Participants of the Collaborative Humanities Redesign Project convened at the University of Missouri - Kansas City in September 2016.
Background and Overview
Despite overwhelming evidence supporting student-centered active learning over conventional lecture presentation, adoption of new methods has been slow across the board, including in the humanities. This project combined the resources of both large and small institutions—University of Kansas, Park University, Elon University, and Rockhurst University—to identify, further develop, and make widely visible many examples of excellent active and interactive instruction in the humanities. The project was organized through the Bay View Alliance, a consortium of seven research universities collaborating to increase the adoption of evidence-based and student-centered teaching.

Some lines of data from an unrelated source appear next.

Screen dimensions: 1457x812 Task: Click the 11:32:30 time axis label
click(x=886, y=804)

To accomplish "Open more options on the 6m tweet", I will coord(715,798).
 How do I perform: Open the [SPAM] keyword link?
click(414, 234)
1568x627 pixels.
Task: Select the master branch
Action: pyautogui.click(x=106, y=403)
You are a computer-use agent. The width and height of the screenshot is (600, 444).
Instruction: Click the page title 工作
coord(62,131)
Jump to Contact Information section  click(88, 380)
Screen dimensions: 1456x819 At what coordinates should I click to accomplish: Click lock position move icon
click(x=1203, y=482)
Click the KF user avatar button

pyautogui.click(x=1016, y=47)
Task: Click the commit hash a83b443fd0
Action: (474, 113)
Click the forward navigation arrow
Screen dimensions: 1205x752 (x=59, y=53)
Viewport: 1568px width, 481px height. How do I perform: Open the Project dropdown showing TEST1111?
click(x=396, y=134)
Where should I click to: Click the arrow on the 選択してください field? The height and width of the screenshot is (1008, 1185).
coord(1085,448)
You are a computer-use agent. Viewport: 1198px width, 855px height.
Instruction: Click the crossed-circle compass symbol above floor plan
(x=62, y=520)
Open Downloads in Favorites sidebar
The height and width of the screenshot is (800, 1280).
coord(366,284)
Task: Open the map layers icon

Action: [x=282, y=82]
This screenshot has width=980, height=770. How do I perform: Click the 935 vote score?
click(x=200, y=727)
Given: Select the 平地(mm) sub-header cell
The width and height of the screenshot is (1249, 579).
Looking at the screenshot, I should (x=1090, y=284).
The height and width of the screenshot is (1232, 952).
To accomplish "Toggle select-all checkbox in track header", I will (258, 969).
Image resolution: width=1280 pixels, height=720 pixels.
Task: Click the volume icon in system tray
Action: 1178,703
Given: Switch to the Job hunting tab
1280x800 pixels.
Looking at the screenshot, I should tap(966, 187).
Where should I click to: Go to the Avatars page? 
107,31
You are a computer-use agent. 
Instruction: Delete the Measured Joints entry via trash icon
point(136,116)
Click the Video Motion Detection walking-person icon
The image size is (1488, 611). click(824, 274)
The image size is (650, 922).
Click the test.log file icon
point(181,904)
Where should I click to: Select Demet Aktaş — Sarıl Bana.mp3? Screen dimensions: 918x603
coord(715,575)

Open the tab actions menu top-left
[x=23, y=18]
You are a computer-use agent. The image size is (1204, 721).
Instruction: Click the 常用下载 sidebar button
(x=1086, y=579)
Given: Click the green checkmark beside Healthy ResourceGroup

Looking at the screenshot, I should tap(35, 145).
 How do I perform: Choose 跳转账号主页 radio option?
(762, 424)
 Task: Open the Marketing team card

The project was informed by a thoughtful body of research on the adoption of evidence-based pedagogy in undergraduate courses. This research suggests that academic leaders will most likely produce sustained change in teaching practices by providing resources and incentives for engagement with longer-term educational development activities that yield reflective teachers whose work is made visible to colleagues.
How It Worked
Each institution’s team included four to seven participating humanities faculty members (one designated as the leader) and one faculty development specialist to provide intellectual and logistical resources as well as local coordination of meetings. All participants met face-to-face once each year to build working groups across the institutions to provide feedback on instructional design and on evidence of student understanding in target courses. Participants maintained a reflective portfolio of course materials, including a syllabus, descriptions of learning activities in and outside of class, assignments, and samples of student work. Peers reviewed the course portfolios and engaged in virtual and face-to-face meetings to analyze and learn from each other’s experiences.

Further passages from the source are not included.